> _What this task involves_: Reproduce the stretch from "You are a computer-use" through "pyautogui.click(x=759, y=728)", substituting "preferences" for "settings" and keeping all else unchanged.

+++ Records for this task

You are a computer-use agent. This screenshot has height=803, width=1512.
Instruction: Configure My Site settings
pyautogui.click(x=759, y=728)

++++++
+++ Records for this task

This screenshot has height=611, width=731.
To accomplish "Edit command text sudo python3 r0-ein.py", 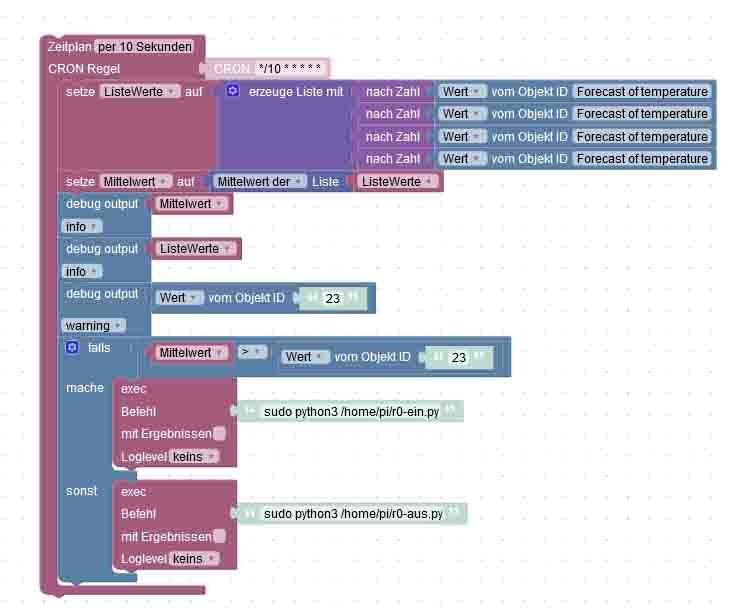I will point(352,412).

++++++

> _Solution to this exercise_:
You are a computer-use agent. This screenshot has height=803, width=1512.
Instruction: Configure My Site preferences
pyautogui.click(x=759, y=728)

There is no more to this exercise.